Entries on where items appear
════

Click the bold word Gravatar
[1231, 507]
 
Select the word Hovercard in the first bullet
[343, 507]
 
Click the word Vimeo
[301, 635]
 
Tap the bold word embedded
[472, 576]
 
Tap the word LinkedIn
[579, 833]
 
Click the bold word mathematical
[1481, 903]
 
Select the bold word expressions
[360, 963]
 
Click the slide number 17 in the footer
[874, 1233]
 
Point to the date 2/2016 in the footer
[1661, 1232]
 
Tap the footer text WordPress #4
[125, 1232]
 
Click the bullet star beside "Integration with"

════

◆ WORK REQUIRED
Change every "bold word" in the records to "boldface word" and leave everything else as it is.

◆ WRITTEN ANSWER
Click the boldface word Gravatar
[1231, 507]
 
Select the word Hovercard in the first bullet
[343, 507]
 
Click the word Vimeo
[301, 635]
 
Tap the boldface word embedded
[472, 576]
 
Tap the word LinkedIn
[579, 833]
 
Click the boldface word mathematical
[1481, 903]
 
Select the boldface word expressions
[360, 963]
 
Click the slide number 17 in the footer
[874, 1233]
 
Point to the date 2/2016 in the footer
[1661, 1232]
 
Tap the footer text WordPress #4
[125, 1232]
 
Click the bullet star beside "Integration with"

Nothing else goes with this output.